En ce qui concerne la Politique Européenne de Sécurité et de Défense (PESD), finalement, la Cour a confirmé ses positions. Le droit du Bundestag de décider de l’envoi des troupes allemandes dans le cdre de missions militaires mandatées par l’ONU ou d’autres organisations internationales n’est en rien concerné par le Traité de Lisbonne. En même temps, les juges constatent que cela n’empêche pas que l’intégration militaire dans un cadre européen soit poursuivie et renforcée.
Ainsi, la Constitution n’interdit pas une intégration des forces armées européennes par des états-majors communs, par des dispositifs militaires communs ou par une coordination et coopération dans le domaine des acquisitions d’armement. C’est uniquement la décision concernant une mission concrète qui dépend de « l’accord constitutif » du Bundestag. La Constitution, dit la Cour, ne fait pas de la Bundeswehr un instrument du pouvoir exécutif, mais l’intègre, comme armée parlementaire, dans l’ordre constitutionnel démocratique. Sans accord du Parlement, toute décision d’envoyer la Bundeswehr en mission est anti-constitutionnelle par principe. Cette règle ne peut pas être modifiée.
Enjeux politico-militaires
La PESD n’est pas soumise au droit européen supra-national ; aucun Etat membre n’a d’obligation légale d’envoyer en mission ses forces armées ; la décision reste du domaine national. Si jamais l’UE voulait modifier le Traité de l’Union afin de permettre une prise de décision dans ce domaine par vote majoritaire, l’Allemagne serait empêchée de par sa constitution de participer à une telle décision, dit la Cour. L’UE ne dispose pas et ne disposera pas des forces armées des Etats membres.
La Cour Constitutionnelle de Karlsruhe a présenté une interprétation de l’Union Européenne (sur son caractère et ses limites juridiques) complète et obligatoire pour tout pouvoir politique en Allemagne. Cette interprétation aura sans doute un impact politique direct et important au-delà de l’Allemagne. A l’intérieur de l’Allemagne, cette décision renforce considérablement le pouvoir du parlement (en particulier le Bundestag). On peut se demander pourquoi ce parlement n’a pas déjà assumé ce rôle depuis longtemps. Pourquoi faut-il au Bundestag un arrêt de la Cour Constitutionnelle pour qu’il assume un rôle politique qui est le sien ? La participation des parlements nationaux dans les prises de décision de l’UE est bien plus développée dans d’autres Etats membres.
Il est important maintenant que la modification de la loi soit achevée avant les élections du 27 septembre.

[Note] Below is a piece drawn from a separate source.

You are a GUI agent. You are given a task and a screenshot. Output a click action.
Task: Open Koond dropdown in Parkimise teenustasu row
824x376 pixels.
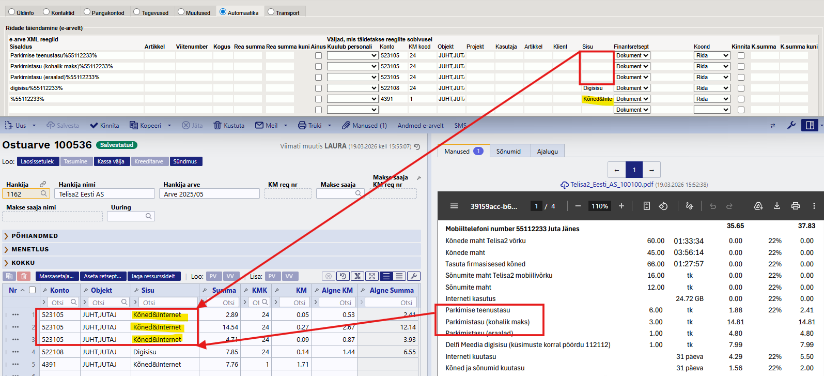711,55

Le principe de la « discontinuité » en droit constitutionnel allemand veut que tout acte législatif qui n’est pas formellement achevé avant la fin de la législature, devient caduc. La majorité actuelle (et future, quelle qu’elle soit) a tout intérêt à ce que la ratification du Traité de Lisbonne par l’Allemagne soit achevée avant que le peuple irlandais se prononce à nouveau début octobre.